With another key deadline looming, government officials in Cyprus late Sunday night fought through last-ditch efforts to save the troubled island nation's economy.
The European Central Bank and the International Monetary Fund finally agreed to terms over the $13 billion bailout needed to save the Cypriot banking system. Part of the deal includes the shuttering of the country's second-largest bank and big losses on depositors with accounts larger than 100,000 euros, according to Reuters.
Still, the global implications of the Cyprus situation are not completely clear right now. Some analysts believe a crisis of confidence in the banking system could spread throughout Europe. Other experts see the relatively small bailout as a contained event, merely a blip on the radar when compared to the overall health of the $70 trillion world economy.
But as an investor, how should you react to the new developments in Cyprus and the evolving eurozone financial woes?
It's tempting to try to time your investment decisions based on the big economic headlines. However, "trading the news" probably won't add up to better returns in your brokerage account. In truth, it's nearly impossible to plan an investing strategy around how you believe a news event will play out in the financial markets.
The "fiscal cliff" debate just a few months ago is a perfect example.

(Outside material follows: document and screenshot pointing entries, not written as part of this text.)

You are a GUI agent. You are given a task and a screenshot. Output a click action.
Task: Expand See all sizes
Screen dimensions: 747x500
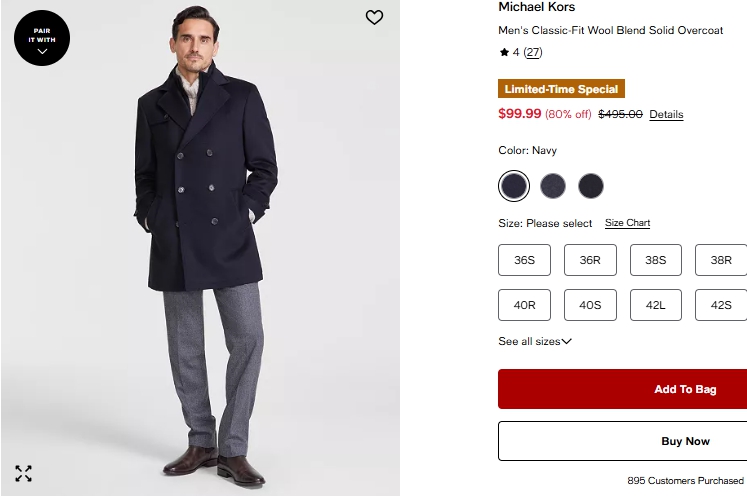pyautogui.click(x=535, y=342)
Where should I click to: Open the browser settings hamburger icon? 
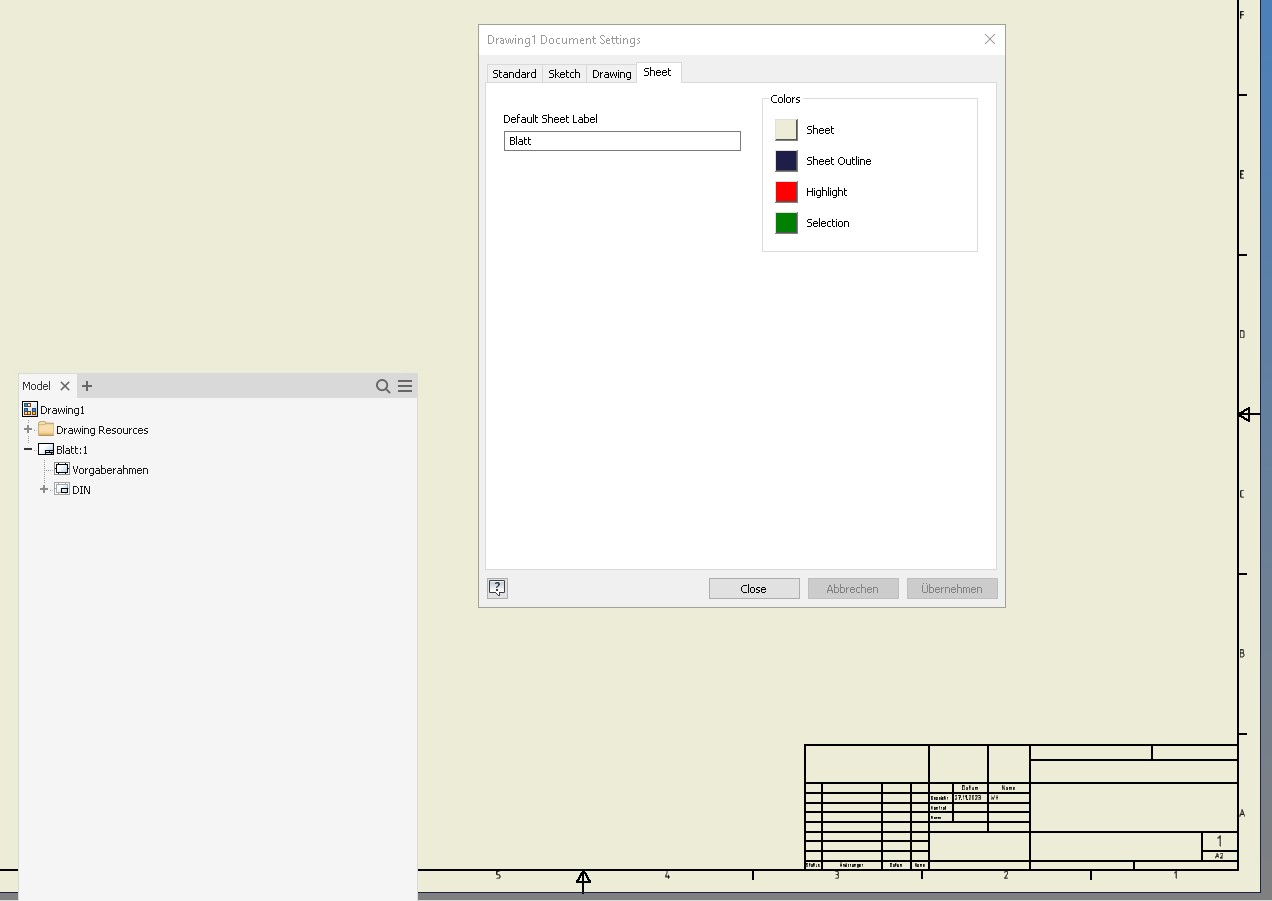[404, 386]
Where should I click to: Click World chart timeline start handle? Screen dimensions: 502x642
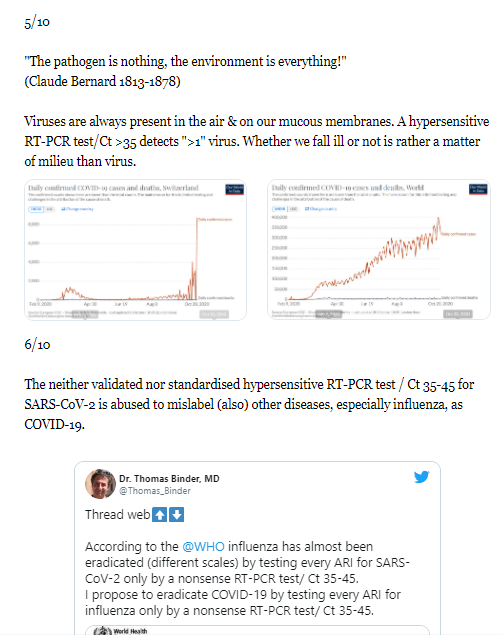coord(329,314)
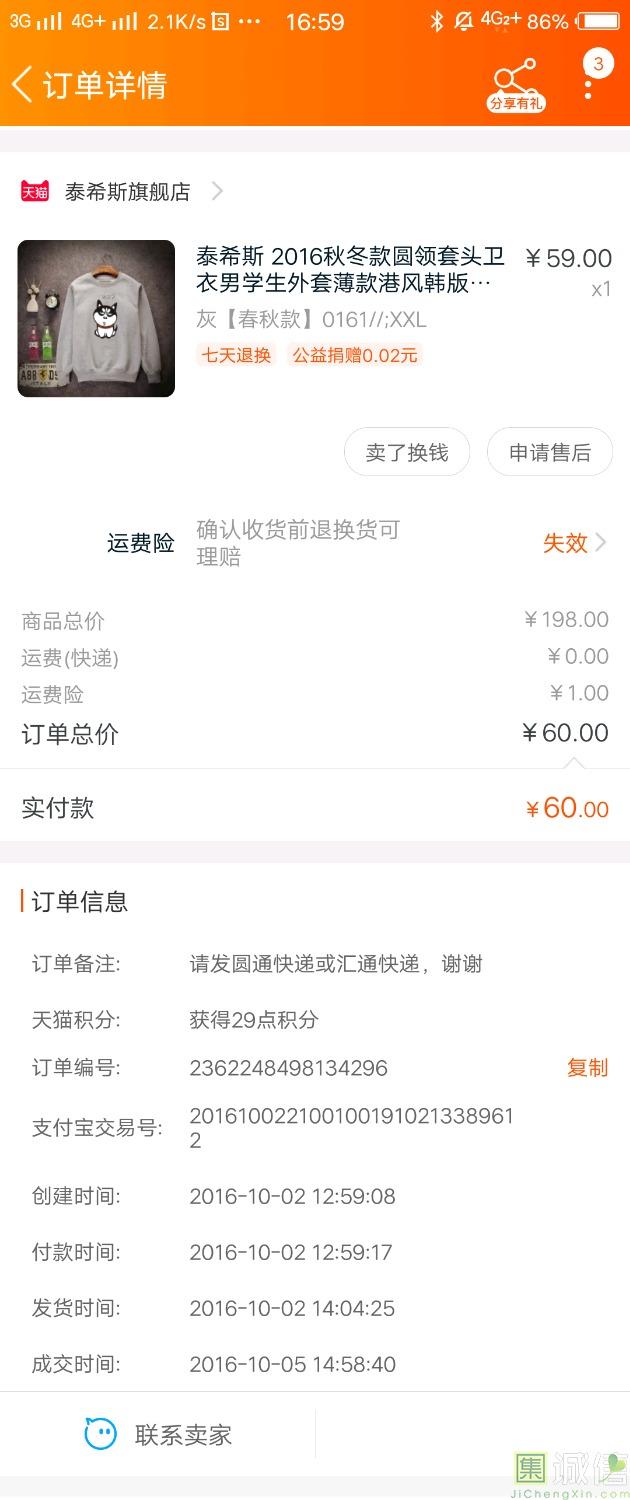Tap the 订单详情 page title

[x=104, y=85]
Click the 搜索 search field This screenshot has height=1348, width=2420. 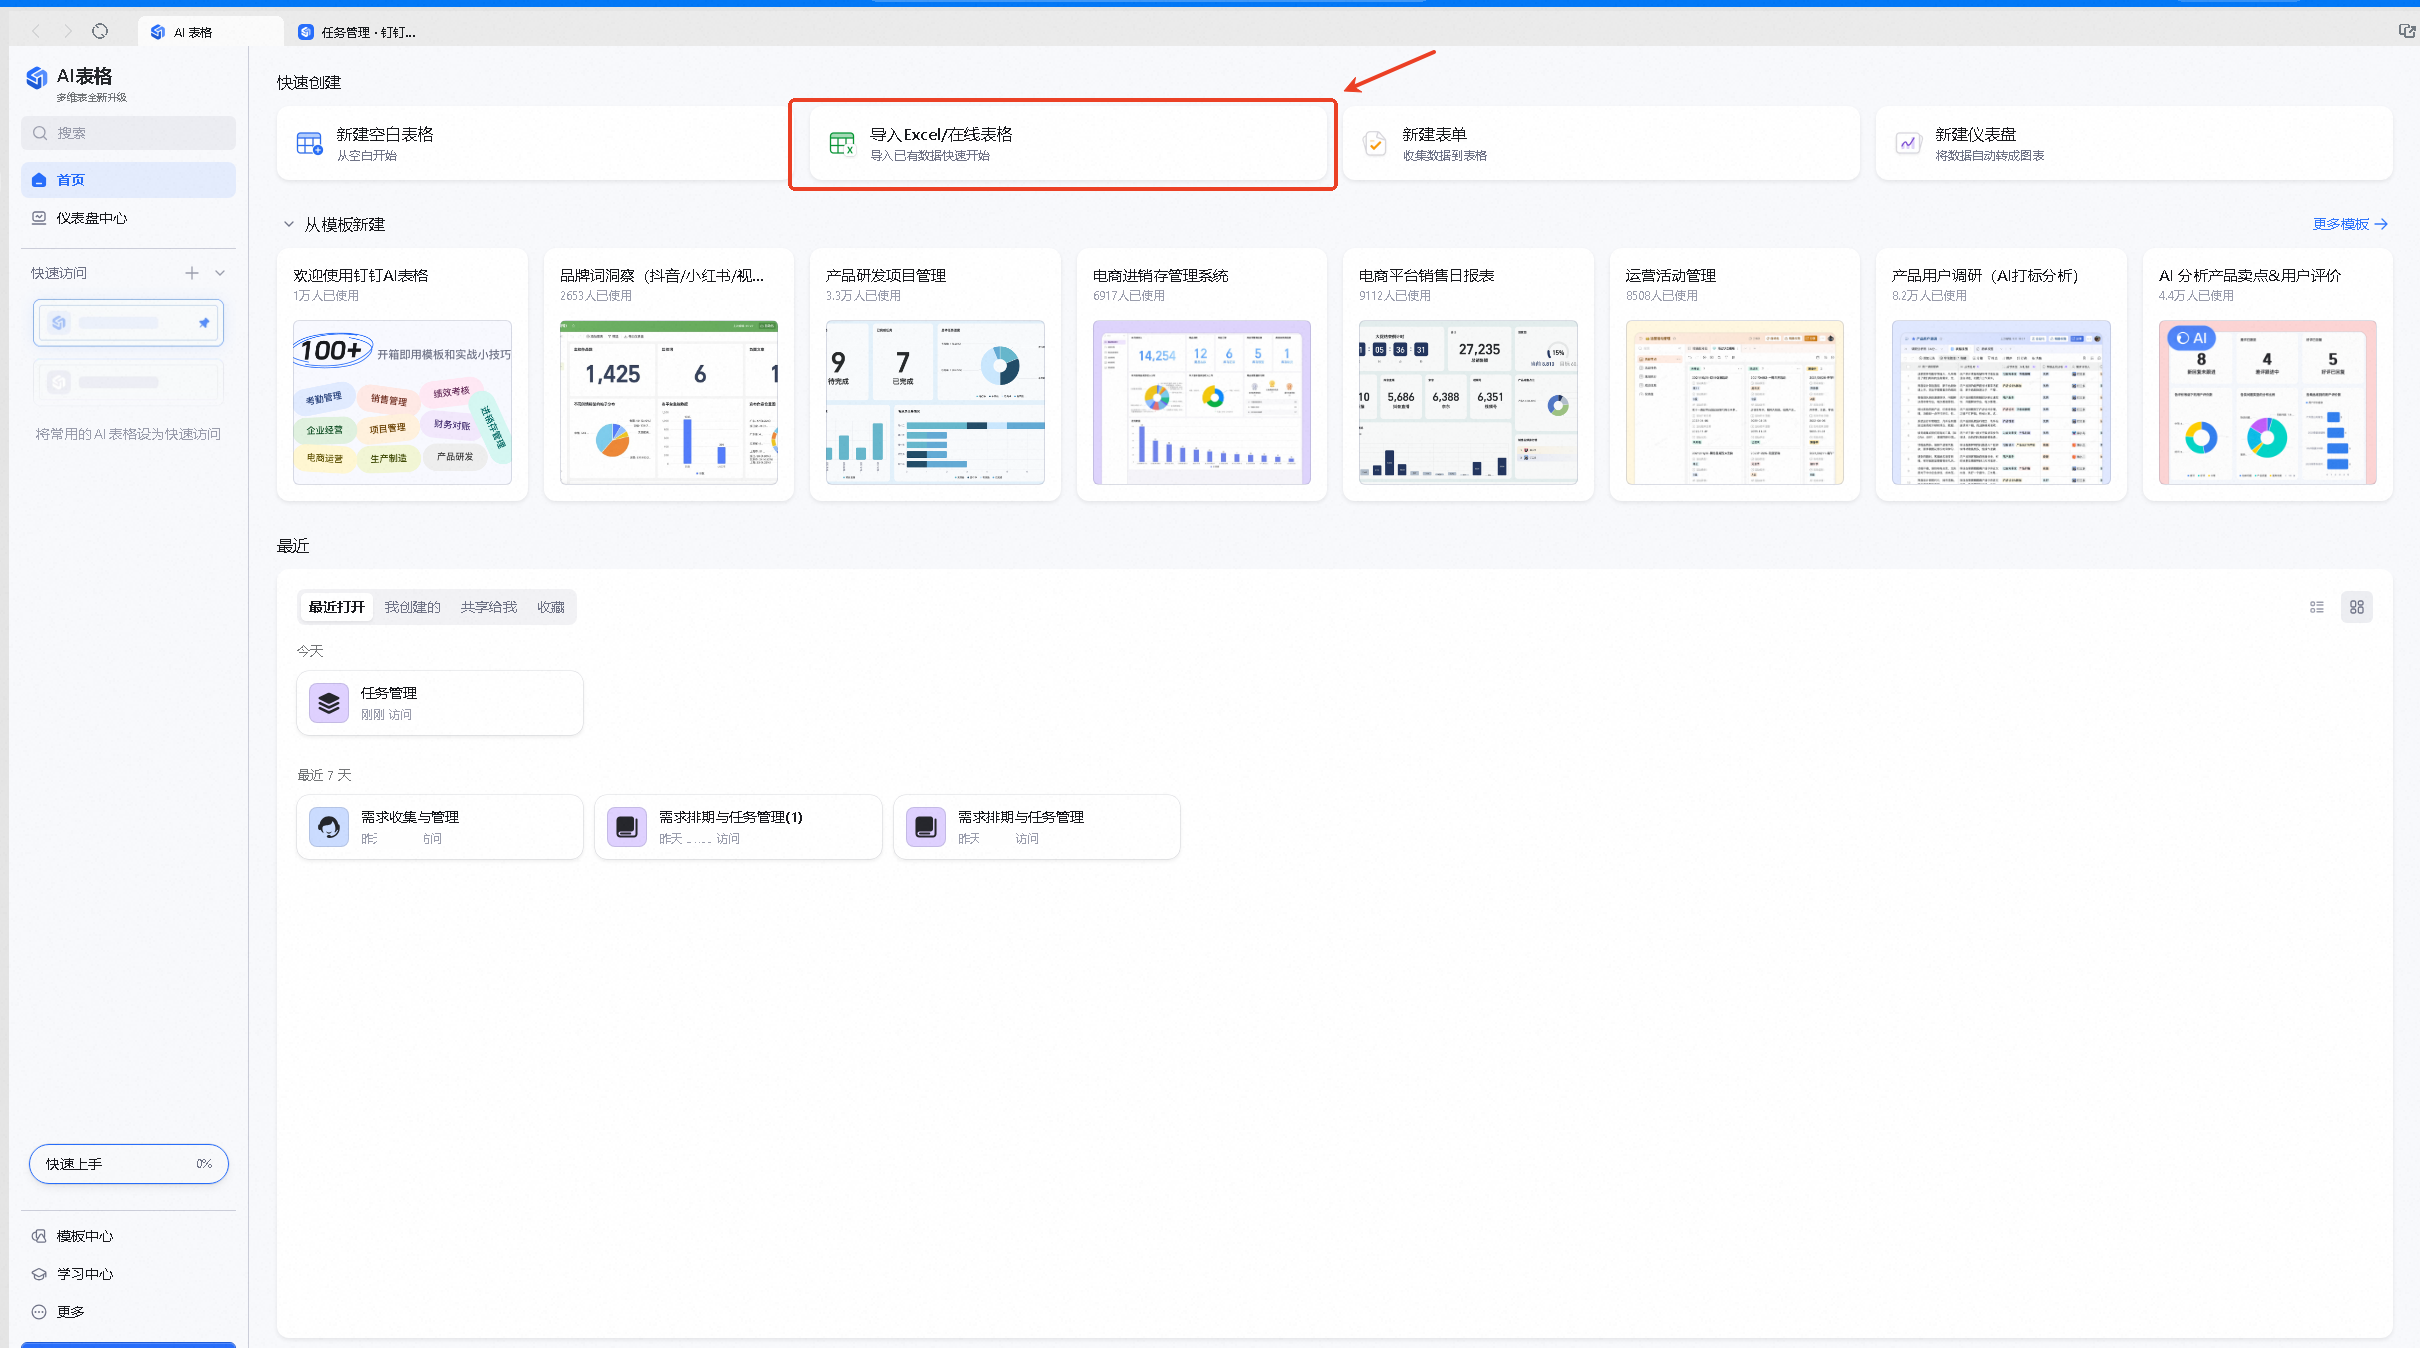128,133
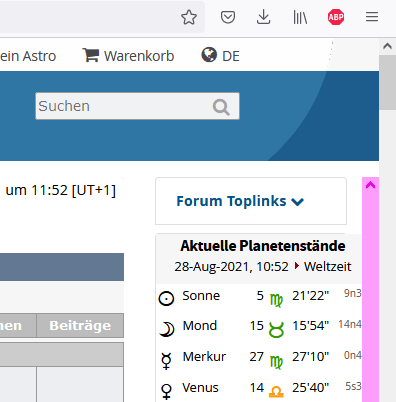Click the Beiträge column header
Viewport: 396px width, 402px height.
pos(80,325)
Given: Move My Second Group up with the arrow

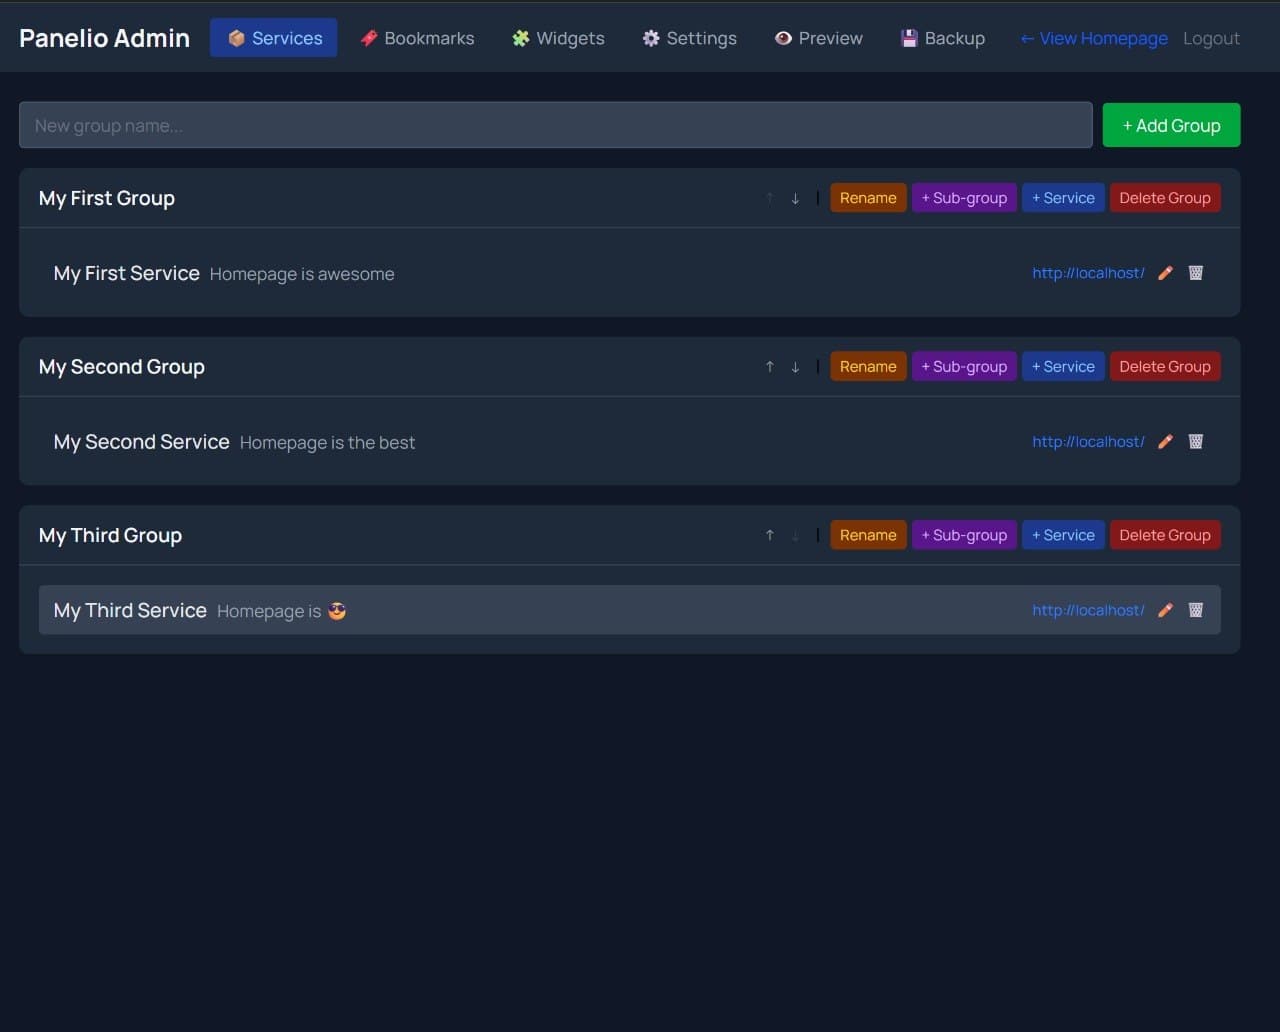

The financial media covered the fiscal cliff debates around the clock. Some predicted that the lack of a comprehensive deal would end in disaster and send the stock market reeling. Both political parties missed crucial deadlines. And when an agreement was finally hatched, no permanent solution to the fiscal cliff was even a part of the deal. As it turned out, we had to wait until the sequester deadline for the main event -- and even then were left with countless questions about how the economy would be affected.
Yet all the while, U.S. markets continued to rally. If you sold over fiscal cliff fears in December, you would have missed a double-digit move in Standard & Poor's 500 index and the Dow Jones industrial average as the broad markets pushed toward new all-time highs.
Expectations have a big impact on how news is received. If investors are expecting the worst, even a not-so-spectacular resolution can buoy the markets. The next time you are faced with headline risk, don't put too much emphasis on how different scenarios might play out or how the outcomes might affect the economy.
Instead, take the time to review your investments, making sure your reasons for owning them remain true. Have a plan and your investing goals set ahead of time. Then, be sure to stick to your guns. That should help you avoid any regretful knee-jerk reactions to the financial and economic headlines.